O Procurador-Geral da República (PGR), Américo Letela, desloca-se amanhã ao Parlamento para apresentar o seu Informe Anual sobre a Actividade do Ministério Público no Controlo da Legalidade durante o ano de 2025.
Trata-se do segundo informe de Américo Letela na liderança da PGR, porém, o primeiro a descrever o trabalho por si desenvolvido durante 12 meses. Lembre-se que Letela assumiu o cargo de PGR em Dezembro de 2024, no auge das manifestações pós-eleitorais e já no fim do ano judicial.
Entre as matérias que dominaram 2025 e que merecem esclarecimentos estão a chacina de agentes da PRM (Polícia da República de Moçambique) e do SERNIC (Serviço Nacional de Investigação Criminal) por indivíduos até hoje desconhecidos. Pelo menos sete agentes da PRM e do SERNIC, incluindo uma comandante distrital da PRM (de Marracuene, província de Maputo), foram regados de balas em 2025. Os casos ainda não foram esclarecidos.
É igualmente expectativa dos moçambicanos ouvir os resultados das investigações do duplo homicídio ocorrido a 19 de Outubro de 2024, em que foram vítimas o advogado Elvino Dias e o cineasta Paulo Guambe, mandatários das candidaturas eleitorais de Venâncio Mondlane e PODEMOS, respectivamente. Até ao hoje, o país não sabe quem foram os assassinos e as suas motivações.
Uma das maiores expectativas reside nos resultados dos processos instaurados no âmbito das manifestações pós-eleitorais contra políticos da oposição, cidadãos anónimos ligados aos partidos da oposição e à Polícia da República de Moçambique (PRM), responsável pela morte de mais de 350 pessoas, entre Outubro de 2024 e Março de 2025.

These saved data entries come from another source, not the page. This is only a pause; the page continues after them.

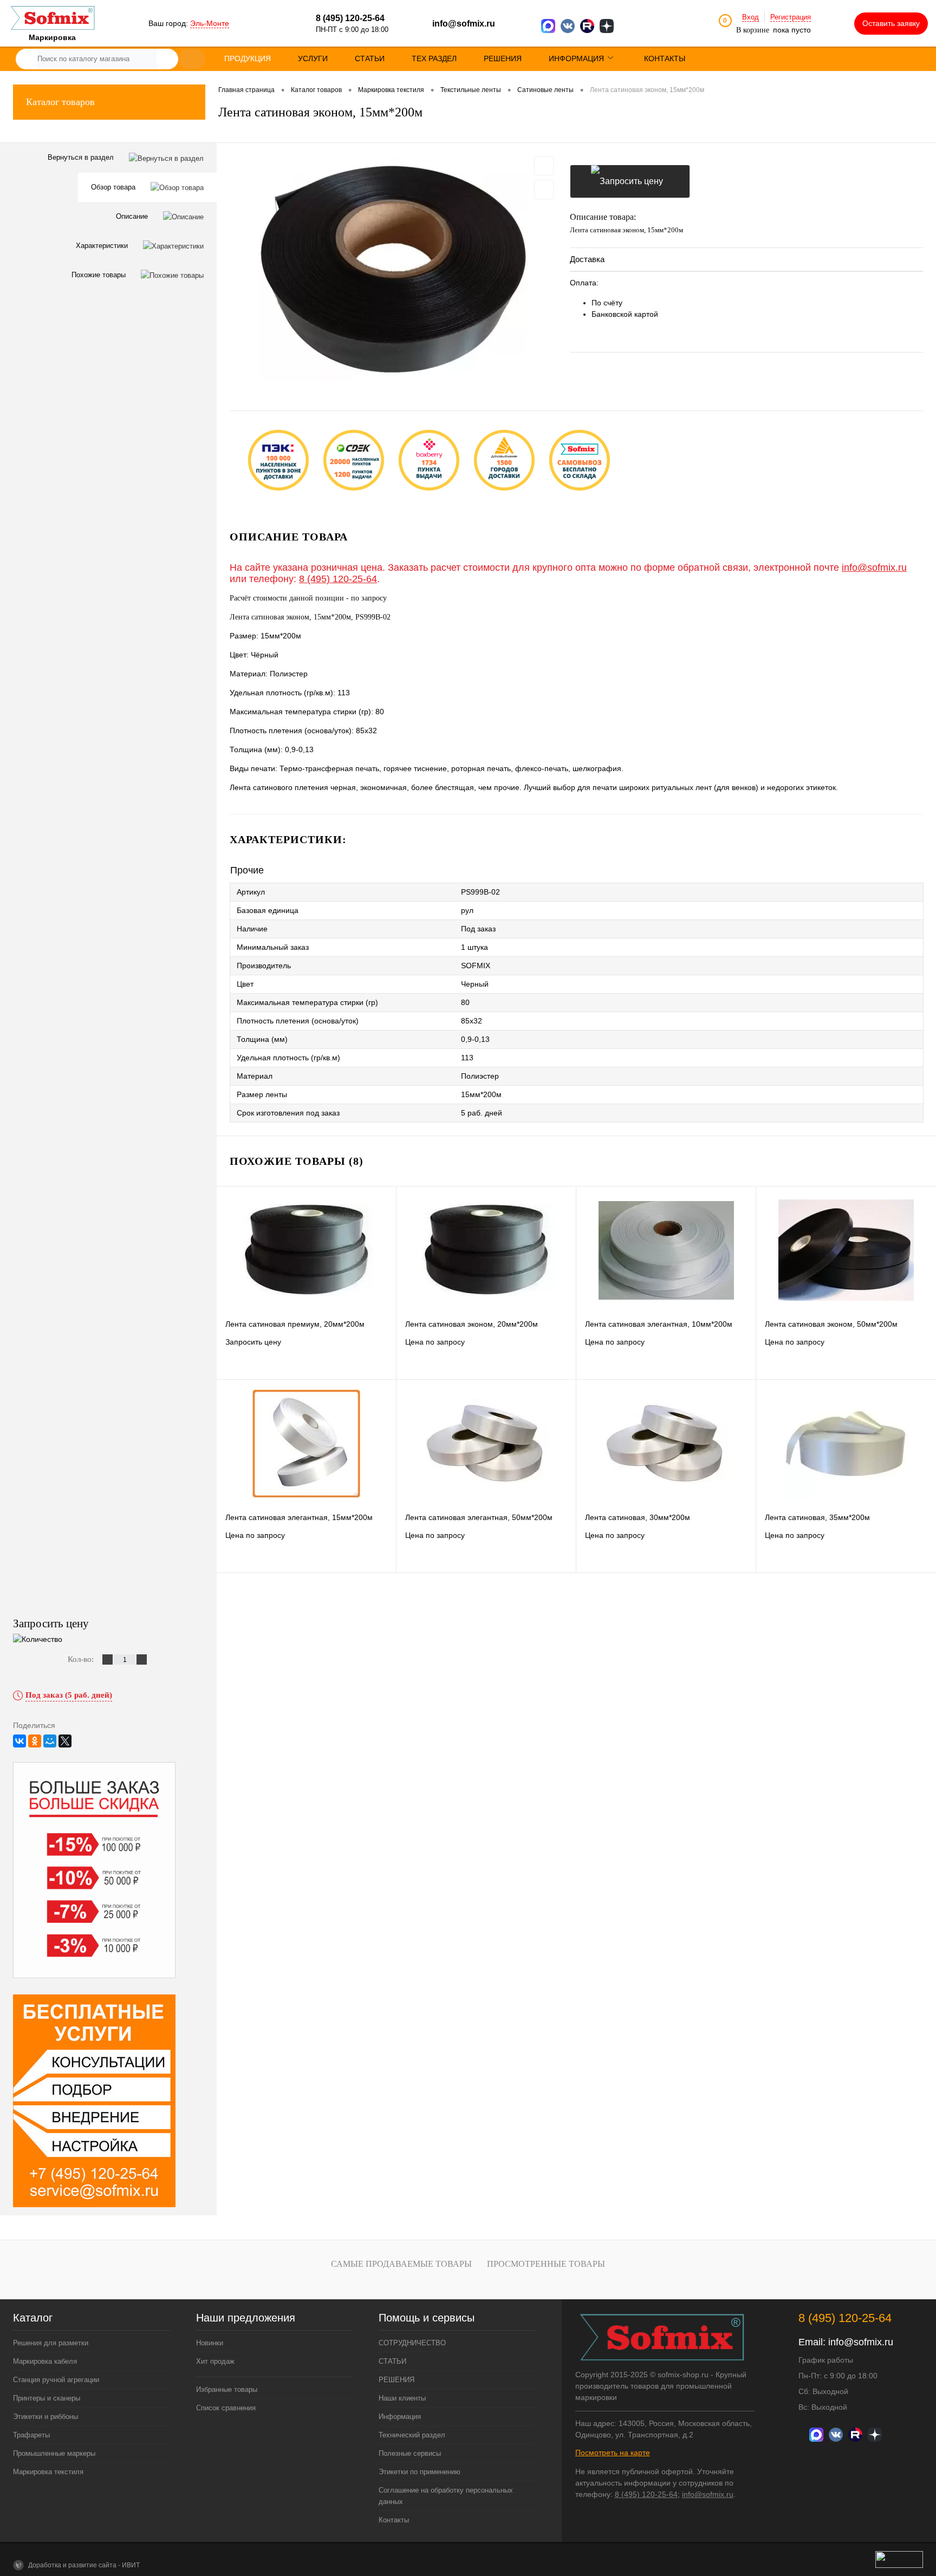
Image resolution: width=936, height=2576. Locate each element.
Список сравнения (226, 2408)
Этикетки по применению (419, 2472)
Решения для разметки (50, 2343)
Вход (750, 17)
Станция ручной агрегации (56, 2380)
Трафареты (31, 2435)
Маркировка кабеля (45, 2361)
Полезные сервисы (410, 2453)
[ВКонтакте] (19, 1740)
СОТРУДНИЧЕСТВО (412, 2343)
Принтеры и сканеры (46, 2398)
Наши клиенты (402, 2398)
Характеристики (103, 246)
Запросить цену (630, 181)
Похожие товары (100, 275)
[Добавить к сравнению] (544, 189)
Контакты (394, 2520)
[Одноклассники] (34, 1740)
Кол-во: (82, 1659)
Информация (400, 2416)
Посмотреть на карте (612, 2452)
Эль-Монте (209, 23)
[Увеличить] (393, 268)
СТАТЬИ (392, 2361)
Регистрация (790, 17)
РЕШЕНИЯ (396, 2380)
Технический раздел (412, 2435)
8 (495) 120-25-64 (338, 578)
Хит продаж (215, 2361)
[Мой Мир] (49, 1740)
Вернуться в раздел (82, 157)
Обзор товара (114, 187)
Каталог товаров (60, 101)
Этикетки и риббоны (45, 2416)
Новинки (209, 2343)
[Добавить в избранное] (544, 165)
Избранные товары (226, 2389)
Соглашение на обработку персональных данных (446, 2496)
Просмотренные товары (546, 2263)
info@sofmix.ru (463, 23)
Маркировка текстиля (48, 2472)
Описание (133, 216)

No Informe de 2025, lembre-se, Américo Julião Letela disse aos deputados que o Ministério Público instaurou 31 processos-crime envolvendo membro da PRM, sendo que apenas dois é que tinham tido despacho de acusação e os restantes estavam em instrução. O Informe não indicava os crimes em causa e muito menos o número de membros da PRM constituídos arguidos.
Igualmente, foram abertos 742 processos-crimes contra civis, visando a responsabilização criminal dos autores morais e materiais dos actos criminais verificados em quase todo o país. Destes, 385 tinham sido concluídos e 357 estavam em instrução. Porém, contrariamente ao caso dos agentes da Polícia, em que não se conhece os crimes cometidos, os processos contra manifestantes têm os crimes de roubo agravado (325), furto agravado (168) e danos (141), como os mais predominantes.
Igualmente, foram registados 328 processos-crime relativos a danos/destruição de bens públicos e privados, dos quais findaram 44 e 284 encontram-se em instrução. Dos findados, em 43 recaiu despacho de acusação e um foi arquivado por insuficiência de provas.
Também foram instaurados nove processos cíveis, com vista ao ressarcimento do Estado pelos danos causados, calculados em 165.865.527,36 Meticais. Foram instaurados ainda seis inquéritos, que ainda correm seus termos, para o esclarecimento de ataques e evasões nas prisões durante as manifestações.
O combate à corrupção também alimenta expectativas, num ano marcado pela entrada em exercício de um novo Governo, cujo grau de integridade é questionado, sobretudo após o escândalo registado no Instituto de Algodão e Oleaginosas de Moçambique, caracterizado pela adjudicação de um contrato milionário a uma empresa ligada ao Ministro de tutela (da Agricultura, Ambiente e Pescas).
O desmantelamento do Projecto Sustenta sem qualquer explicação; a compra de tractores para o transporte de pessoas e bens nas localidades, num processo pouco transparente; e a suposta sobrefacturação na compra de aviões da Linhas Aéreas de Moçambique (LAM) são outros temas que suscitam interesse no capítulo da corrupção, num ano em que a companhia passou a ter uma nova gestão, após o fracasso da intervenção da consultora sul-africana, Fly Modern Ark.
Em Fevereiro último, funcionários de topo da companhia de bandeira foram detidos, num processo em que se investigam alegados crimes de má gestão, peculato e corrupção. Aliás, no capítulo das detenções, o país assistiu também à detenção de funcionários de topo do Instituto Nacional de Segurança Social, da Autoridade Tributária de Moçambique e do Ministério das Finanças por alegações de corrupção nas suas actuações.
É neste quadro, marcado também pelo aparente “silêncio” dos crimes de raptos, que o PGR se desloca à Assembleia da República para, em dois dias (quarta e quinta-feira), informar aos moçambicanos em que Estado o país está do ponto de vista de controlo da legalidade.